The following two methods may help you find qualitative studies.

  • Select "interview" from the Publication Type search option menu. Note: This may yield too few results and exclude some valid qualitative articles.
  • Add keywords to your search, such as "interview."

Identifying Qualitative Studies

Read the article abstracts. The abstract may state directly if the study used an interview methodology. It may describe open-ended questions, meaning that participants respond with words instead of checking a box or being scored on a test. The methods may also describe how participants' responses were "coded," meaning classified and organized by concepts or ideas.
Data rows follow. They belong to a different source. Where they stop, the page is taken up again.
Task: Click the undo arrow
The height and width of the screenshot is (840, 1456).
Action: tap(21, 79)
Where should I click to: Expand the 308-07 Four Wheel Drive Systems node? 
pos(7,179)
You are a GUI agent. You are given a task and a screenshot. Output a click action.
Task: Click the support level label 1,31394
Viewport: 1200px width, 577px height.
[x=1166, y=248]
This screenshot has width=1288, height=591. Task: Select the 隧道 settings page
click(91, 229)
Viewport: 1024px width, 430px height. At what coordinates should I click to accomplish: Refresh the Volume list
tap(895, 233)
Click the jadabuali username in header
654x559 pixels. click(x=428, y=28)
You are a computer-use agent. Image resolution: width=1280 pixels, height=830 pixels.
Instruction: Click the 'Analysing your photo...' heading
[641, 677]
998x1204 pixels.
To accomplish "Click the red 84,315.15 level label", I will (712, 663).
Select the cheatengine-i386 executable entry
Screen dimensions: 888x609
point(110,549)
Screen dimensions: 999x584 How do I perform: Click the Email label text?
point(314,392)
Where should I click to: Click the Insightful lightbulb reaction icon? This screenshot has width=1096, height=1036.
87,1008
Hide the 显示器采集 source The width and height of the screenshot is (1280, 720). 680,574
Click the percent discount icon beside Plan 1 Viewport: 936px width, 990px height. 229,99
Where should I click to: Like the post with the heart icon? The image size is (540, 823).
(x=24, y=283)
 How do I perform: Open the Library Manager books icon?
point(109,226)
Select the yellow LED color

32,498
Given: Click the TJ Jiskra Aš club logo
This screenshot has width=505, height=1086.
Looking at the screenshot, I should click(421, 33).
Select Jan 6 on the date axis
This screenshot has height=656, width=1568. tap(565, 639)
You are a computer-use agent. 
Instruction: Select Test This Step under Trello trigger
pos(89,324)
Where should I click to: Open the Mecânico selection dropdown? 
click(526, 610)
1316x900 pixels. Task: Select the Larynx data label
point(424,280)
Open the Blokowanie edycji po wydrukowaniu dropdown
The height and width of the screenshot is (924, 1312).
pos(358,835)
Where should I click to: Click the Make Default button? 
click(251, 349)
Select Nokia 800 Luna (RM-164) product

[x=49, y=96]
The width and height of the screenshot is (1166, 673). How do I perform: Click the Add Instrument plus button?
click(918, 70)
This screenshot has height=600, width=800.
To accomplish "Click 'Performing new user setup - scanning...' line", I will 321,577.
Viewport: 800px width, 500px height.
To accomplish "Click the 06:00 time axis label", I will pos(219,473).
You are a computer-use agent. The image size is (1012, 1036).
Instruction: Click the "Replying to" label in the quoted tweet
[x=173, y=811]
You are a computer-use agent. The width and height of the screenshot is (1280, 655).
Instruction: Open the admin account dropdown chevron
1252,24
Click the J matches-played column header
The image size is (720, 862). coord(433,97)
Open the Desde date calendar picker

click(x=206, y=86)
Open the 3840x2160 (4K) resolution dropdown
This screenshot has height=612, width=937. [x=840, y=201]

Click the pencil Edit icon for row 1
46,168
Introduction: Obesity in Sweden has doubled to 14% over the last 20 years. New strategies for treatment and prevention are needed. Excessive gestational weight gain has been found to contribute substantially to obesity, and there is a consistent association between postpartum weight retention and obesity later in life. We aimed to explore what factors women perceive as reasons for having substantial postpartum weight retention, to identify areas for new and improved interventions. Methods: Qualitative interview study (semi-structured) using an emergent design. Fifteen women, with a postpartum weight retention ≥ 10 kg, were interviewed by a trained cognitive therapist. Eight women had pre-pregnancy BMI below 30 kg/m2. Interviews were transcribed verbatim and data analysed using inductive manifest content analysis. Salient text passages were extracted, shortened, coded and clustered into categories. Results: Participants reported no knowledge of current gestational weight gain recommendations or of risks for adverse pregnancy outcomes with excessive weight gain or postpartum weight retention. Excessive eating emerged as a common strategy to provide relief of psychological, emotional and physical discomfort, such as depression and morning sickness. Women perceived medical staff as being unconcerned about weight, and postpartum weight loss support was scarce or absent. Some women reported eating more due to a belief that breastfeeding would automatically lead to weight loss. Conclusion: There is a need to raise awareness about risks with unhealthy gestational weight development and postpartum weight retention in women of childbearing age. The common strategy to cope with psychological, emotional or physical discomfort by eating is an important factor to target with intervention. The postpartum year is a neglected period where additional follow-up on weight and weight loss support is strongly indicated.

Christenson A, Johansson E, Reynisdottir S, Torgerson J, Hemmingsson E (2016) Women's Perceived Reasons for Their Excessive Postpartum Weight Retention: A Qualitative Interview Study. PLoS ONE 11(12): e0167731. https://doi.org/10.1371/journal.pone.0167731

The article excerpted above is licensed under a CC Attribution 4.0 International license.